Creato il 11 giugno 2015 da Giovy

Visitare il Nepal

Una vallata nepalese - © 2015 Giada


Nella vita di molti ci sono quei viaggi impressi ancora sulla pellicola fotografica, quei viaggi che, malgrado siano passati anni su anni, sono ancora lì pronti ad essere raccontati. Oggi, per la rubrica Terre Estreme, intervistiamo Giada che ci racconta il suo Nepal, vissuto nel 1999. L'intervista era pronta da un po' ma la tragedia del terremoto da quelle parti ci ha fatto pensare che posticipare la pubblicazione sarebbe stato giusto.
Il Nepal è sicuramente, a modo suo, una terra estrema: le altezze dell'Himalaya sono già estreme e mettono alla prova un po' tutti.
Ecco quindi il racconto di Giada e del suo viaggio in Nepal.
Giovy: Come mai hai scelto il Nepal?

Giada: Più che una mia scelta è stata una proposta lanciata da un amico di allora: “E se andassimo in Nepal?”. Considerata la passione che avevo per la montagna e i fine settimana passati fra cime e il nulla, mi è sembrata una normale evoluzione… anche se ammetto di averla presa un pochino alla leggera ma per fortuna, altrimenti non sarei mai partita. Siamo stati via un mese, di cui una settimana a Kathmandu e tre in un trekking nella valle del Khumbu, passando prima per Gokyo (5'357 msm), per poi ridiscendere e avventurarsi sul Kala Patthar (5'643 msm), una piccola cima che si trova proprio ai piedi del Pumori (7'161 msm), sopra il campo base dell’Everest e in mezzo a una distesa di ghiaccio che ancora oggi ricordo con estrema intensità (già solo a scriverne ho il cuore in subbuglio… mamma mia, quante emozioni…).
G: Cosa pensavi di trovare e cosa invece hai trovato?

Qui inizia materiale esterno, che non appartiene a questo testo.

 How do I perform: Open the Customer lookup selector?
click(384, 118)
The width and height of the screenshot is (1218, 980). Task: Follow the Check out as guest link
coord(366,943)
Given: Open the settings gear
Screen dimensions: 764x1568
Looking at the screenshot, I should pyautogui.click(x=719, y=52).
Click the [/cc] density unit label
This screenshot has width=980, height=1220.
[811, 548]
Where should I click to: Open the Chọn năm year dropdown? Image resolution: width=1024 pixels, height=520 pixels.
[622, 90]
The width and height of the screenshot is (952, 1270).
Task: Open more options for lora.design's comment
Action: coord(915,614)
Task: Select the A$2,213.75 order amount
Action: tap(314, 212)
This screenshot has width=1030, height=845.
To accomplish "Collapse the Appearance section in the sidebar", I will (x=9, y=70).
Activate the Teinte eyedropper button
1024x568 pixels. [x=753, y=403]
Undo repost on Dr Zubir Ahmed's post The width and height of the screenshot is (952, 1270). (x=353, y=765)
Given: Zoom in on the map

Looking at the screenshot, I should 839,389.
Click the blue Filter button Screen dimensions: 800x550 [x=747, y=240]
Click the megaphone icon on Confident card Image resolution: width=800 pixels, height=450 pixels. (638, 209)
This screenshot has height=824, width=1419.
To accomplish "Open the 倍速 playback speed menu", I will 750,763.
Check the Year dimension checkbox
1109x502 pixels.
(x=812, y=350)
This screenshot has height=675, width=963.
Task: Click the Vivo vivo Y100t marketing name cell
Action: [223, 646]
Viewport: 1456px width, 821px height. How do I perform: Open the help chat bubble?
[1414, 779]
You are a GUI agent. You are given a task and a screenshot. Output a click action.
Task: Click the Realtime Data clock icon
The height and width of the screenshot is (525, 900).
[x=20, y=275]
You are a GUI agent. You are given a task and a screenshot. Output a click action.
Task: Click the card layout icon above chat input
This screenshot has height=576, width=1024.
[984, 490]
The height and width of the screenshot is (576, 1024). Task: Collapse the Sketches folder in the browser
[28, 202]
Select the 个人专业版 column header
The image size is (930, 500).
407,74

G: Pensavo di trovare una passeggiata più impegnativa di altre, ed invece mi son ritrovata a percorrere un viaggio oserei dire mistico. Non è un'esagerazione, ve lo assicuro, e non è perché si cammina accompagnati dall’ombra di una miriade di bandierine tibetane al suono dell’Om Mani Padme Hum. Considerate che si cammina in media dieci ore al giorno, attraversando vallate in cui la natura è presente con la sua forza e imponenza fatta di fiumi, terra, cielo, sassi, neve, vuoto, tutto e cime da 8000, e vi assicuro che la prima volta che ne vedete una darete un significato diverso alla parola maestosità. Ecco, in queste condizioni reputo sia inevitabile scontrarsi con se stessi e incontrarsi con l’infinito. Non parlo di cose tipo illuminazione o chiamata, ma proprio una condizione di espansione dell’anima, che forse, per me che non sono proprio credente, di null’altro si tratta che di semplice fede. Mi ricordo ancora le ore passate a camminare in silenzio, con il vuoto nella mente e una sorta di pieno nel cuore, assaporando ogni istante, riempiendomi gli occhi di meraviglia, percependo il cambiamento di calore sulla pelle quando si passava dall’ombra di una pianta al sole (considerate che l’aria è molto rarefatta), chiacchierando con chiunque in lingue diverse ma comprendendosi (come accade ai bambini..), sciogliendo le tensioni per abbandonandole nel sudore. E l’aria… il profumo dell’aria è inebriante, l’acqua è di un freddo che ti fa urlare di dolore quando ti lavi, e il cielo è mille volte ciò a cui siamo abituati: vedi sciami di stelle cadenti ogni notte, basta aspettare un po’... sempre la sera si riesca a tenere gli occhi ancora aperti.
Poi, completamente rimbambita dalla natura, sono approdata a Kathmandu ed ecco: wow. Odori, spezie, rumori, trombe, urla, canti, sculture di burro e petali di fiori, sguardi, aquiloni, templi, santi, scimmie, puzza, colori, cremazioni, traffico… si potrebbe definire un opposto, ma dopo lo choc iniziale capisci che è la medesima rappresentazione di quanto vissuto le settimane precedenti semplicemente in un grado di manifestazione diverso: l’ordine e l’armonia in mezzo al caos, in entrambi i casi.
G: Cosa bisogna assolutamente sapere per andare da quelle parti?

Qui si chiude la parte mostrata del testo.